Jurnal Manado — Pemerintah Kota (Pemkot) Manado mengambil langkah tegas dalam menerapkan sistem reward and punishment.
Terbukti, tujuh Aparatur Sipil Negara (ASN) dipecat karena melakukan pelanggaran disiplin berat sepanjang Mei 2026.
Kepala Badan Kepegawaian dan Pengembangan Sumber Daya Manusia (BKPSDM) Kota Manado, Otniel Tewal, mengatakan, satu dari tujuh ASN tersebut diberhentikan secara tidak hormat karena terlibat kasus korupsi yang telah berkekuatan hukum tetap (inkrah).

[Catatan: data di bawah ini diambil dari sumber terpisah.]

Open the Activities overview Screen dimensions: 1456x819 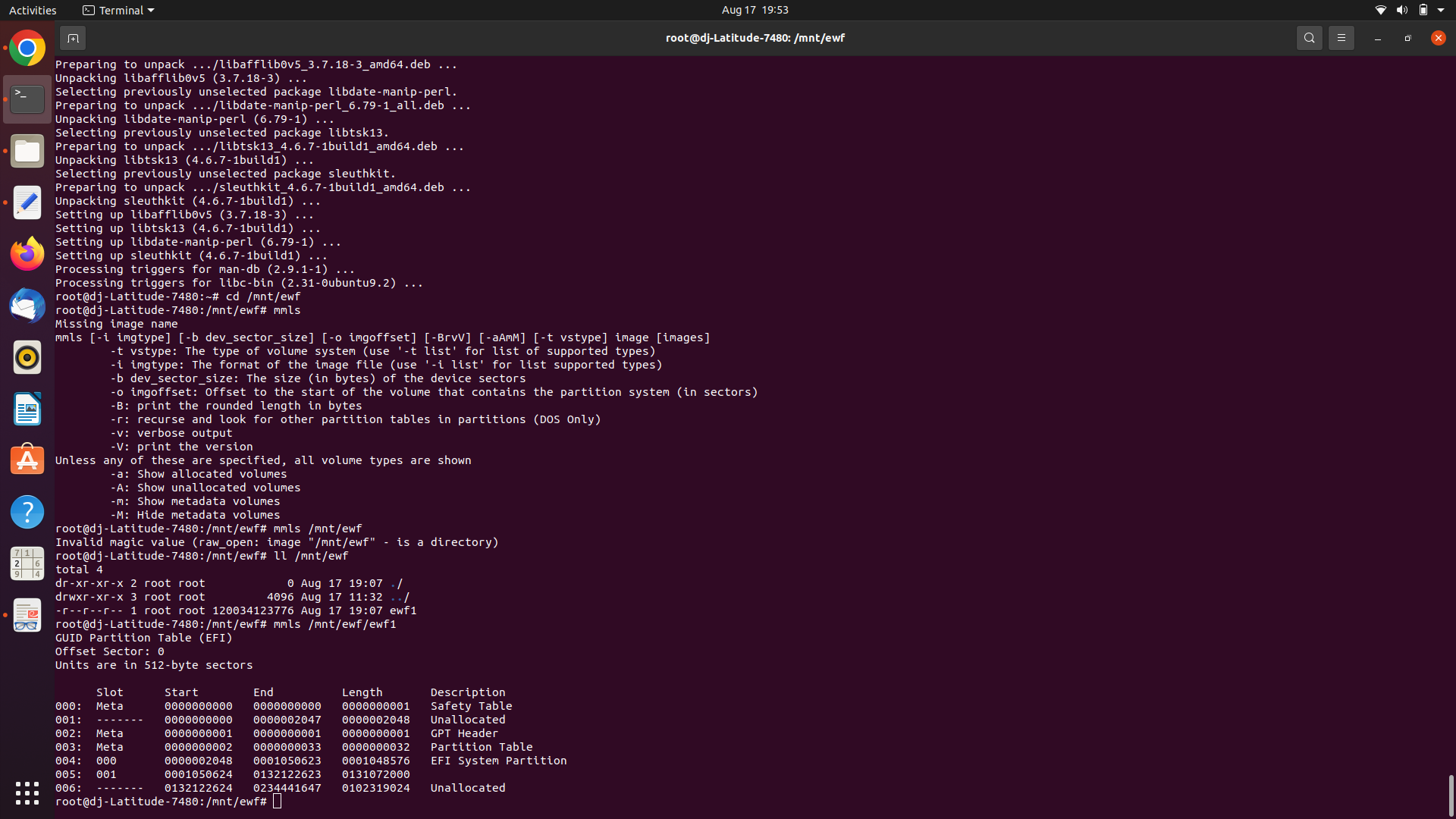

"Enam ASN dijatuhi sanksi pemecatan karena mangkir kerja dan menelantarkan tugas kedinasan dalam kurun waktu tertentu, " kata Otniel. Sembari mengatakan, pemberhentian itu merupakan tindakan punishment dan bukan sekedar slogan. Ini telah melalui tahapan dan mekanisme pemeriksaan yang objektif serta berbagai pertimbangan matang sesuai undang-undang yang berlaku.
Lanjut Otniel, pemkot manado terus membangun iklim kerja yang profesional, beretika, berintegritas, dan berorientasi pada pelayanan publik.
"Pemkot tidak memberikan ruang atas pelanggaran disiplin terutama pelanggaran kategori berat. Ini sejalan instruksi Wali Kota Manado Andrei Angouw dan Wakil Wali Kota Richard Sualang, " pungkasnya.